Danny Jordaan, the chief executive of the 2010 World Cup, is seeking a seat on the Fifa executive committee.
The all-powerful executive committee decides, among other things, where future World Cups will be played.
The 59-year-old South African has been nominated by his country for the post when elections take place next year.
"The World Cup profile is a big help," said Jordaan, who intends to start lobbying across the continent in the next few months.
He added: "It is important for me that Africa feels I can make a contribution."
Two of Africa's four positions on the Fifa executive committee come up for re-election in February.
One of them is held by Nigerian Amos Adamu, who has been provisionally suspended by the world body pending the outcome of an investigation into corruption allegations against him.
The other African berth up for re-election is held by Jacques Anouma, president of the Ivorian Football Federation, who has not yet made public whether he will seek another four-year term.

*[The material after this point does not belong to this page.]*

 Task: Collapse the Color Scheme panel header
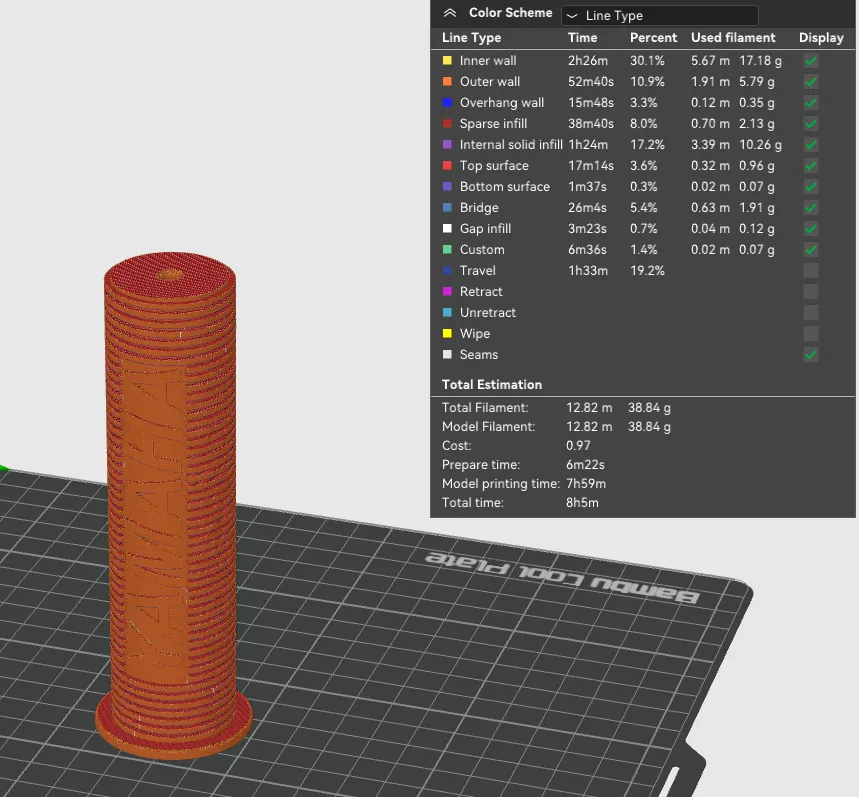click(x=447, y=13)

Adamu is expected to try to hold on to his post if he is not expelled by Fifa, whose ethics committee will decide on his future this month.
Nominations for the posts close on 23 November, three months before the election at the Confederation of African Football congress in Khartoum, Sudan.

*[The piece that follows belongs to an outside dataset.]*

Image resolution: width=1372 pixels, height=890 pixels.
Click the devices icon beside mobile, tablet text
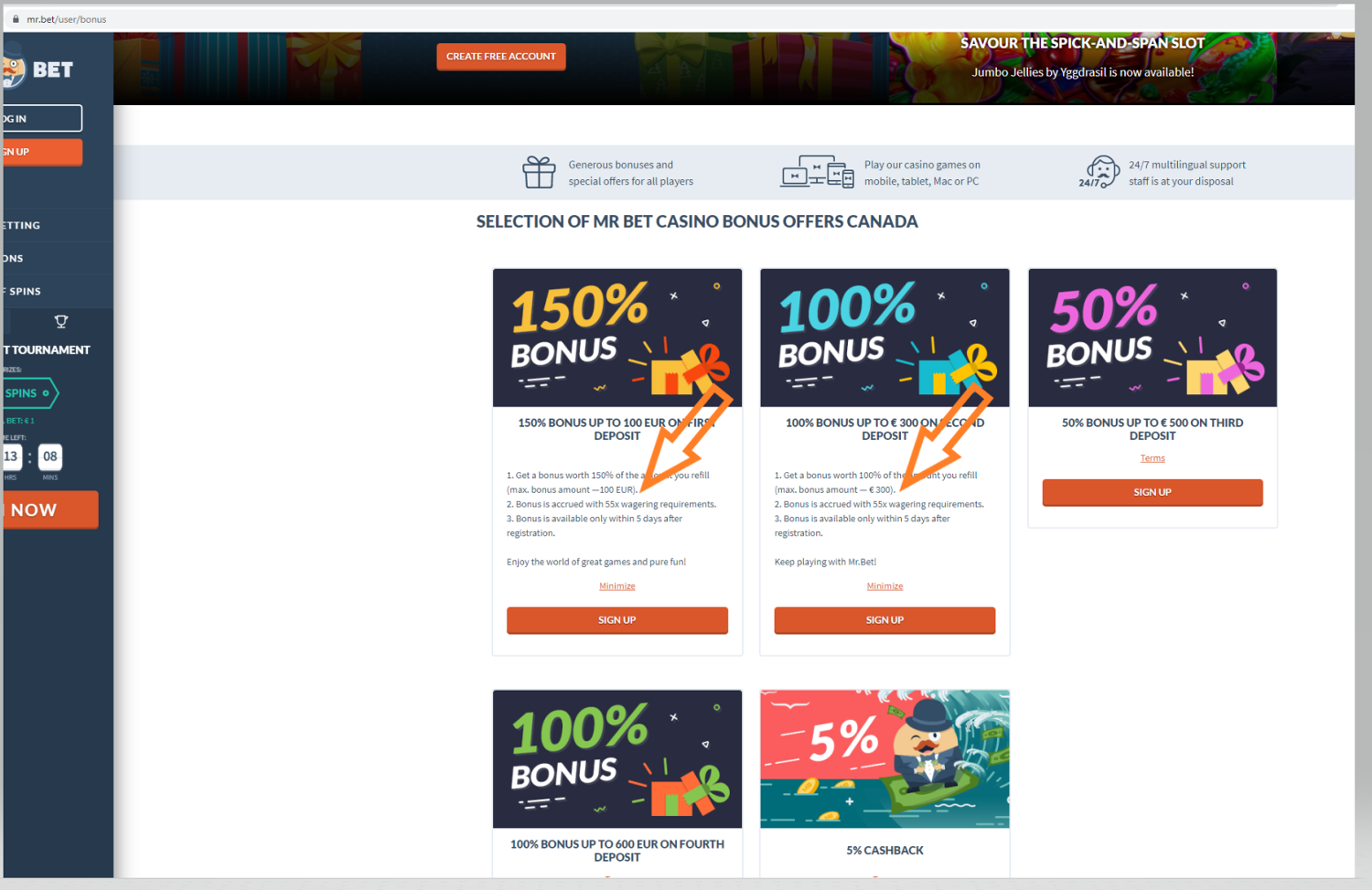click(817, 172)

Jordaan is the first to make his candidacy public.
His experience in football administration, dating back more than two decades, and the successful organising of the World Cup will be key parts of his election campaign.
Jordaan said he had had a surge of support from African football associations and says he is confident of winning a place on the Fifa executive as well as the Caf executive.
Traditionally, administrators seeking to work their way up to the Fifa committee serve time first as members of the Caf executive, but Jordaan is attempting both at the same time.